General information
- Location: Llysfaen, Conwy County Borough (then Denbighshire) Wales
- Coordinates: 53°17′28″N 3°40′03″W﻿ / ﻿53.2912°N 3.6676°W
- Grid reference: SH888785
- Platforms: 2

Other information
- Status: Disused

History
- Original company: London and North Western Railway
- Pre-grouping: London and North Western Railway
- Post-grouping: London, Midland and Scottish Railway

Key dates
- 1 August 1862: Opened as Llandulas
- 1 July 1889: Renamed Llysfaen
- 5 January 1931: Station closed

Location

= Llysfaen railway station =

Former railway station in Conwy, Wales

Llysfaen railway station was located in Llysfaen, Conwy County Borough (then Denbighshire), North Wales, situated between the Old Colwyn to the west and the sea to the north.

==History==
Opened 1 August 1862 by the London and North Western Railway, it was served by what is now the North Wales Coast Line between Chester, Cheshire and Holyhead, Anglesey. Initially known as Llandulas station, it was changed to Llysfaen in 1889 when a new station, was built nearer Llanddulas.

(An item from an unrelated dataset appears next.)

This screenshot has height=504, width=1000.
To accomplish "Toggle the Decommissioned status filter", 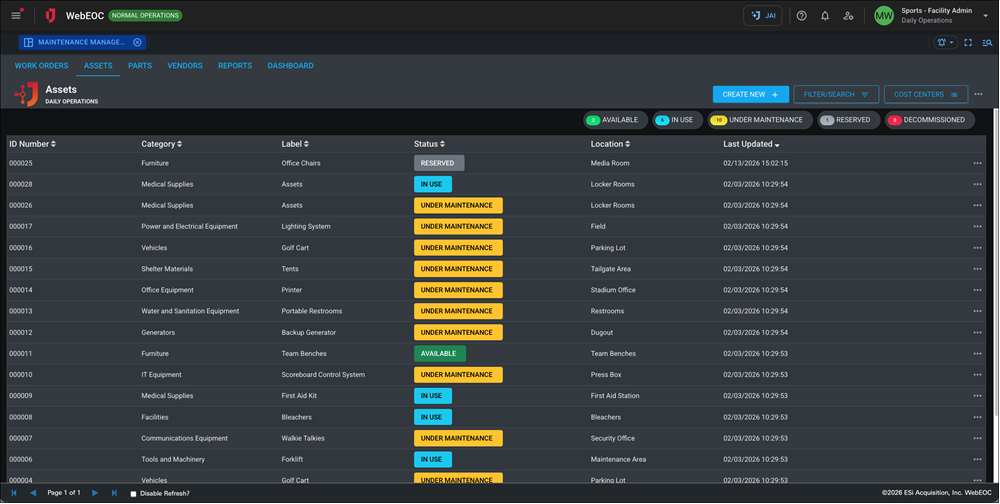I will pyautogui.click(x=929, y=120).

A basic signal box was built near the station. This helped to control traffic in and out of the sidings used by Imperial Chemical Industries to serve its nearby quarry. It was improved to a brick building in 1870 and further improved in 1902.

In 1868 the LNWR was criticised by the Board of Trade during their report following the Abergele rail disaster. Two uncontrolled goods wagons left the sidings at Llysfaen and were struck by the Prince of Wales locomotive which was hauling several carriages near Abergele. The report read: "Llysfaen sidings had never been inspected by a Government official or been approved by the Board of Trade. They were quite unfit to be used at the same time to support the quarry operations and to accommodate slow trains allowing expresses to pass them."

There were two platforms at the station connected by a ground level barrow crossing over the tracks. The main station building was located on the up line (eastbound) whilst the down line platform had a small shelter. The station was closed on 5 January 1931 and the signal box was taken out of action in 1983 following the closure of the sidings. Only a few remains of the platforms can be seen.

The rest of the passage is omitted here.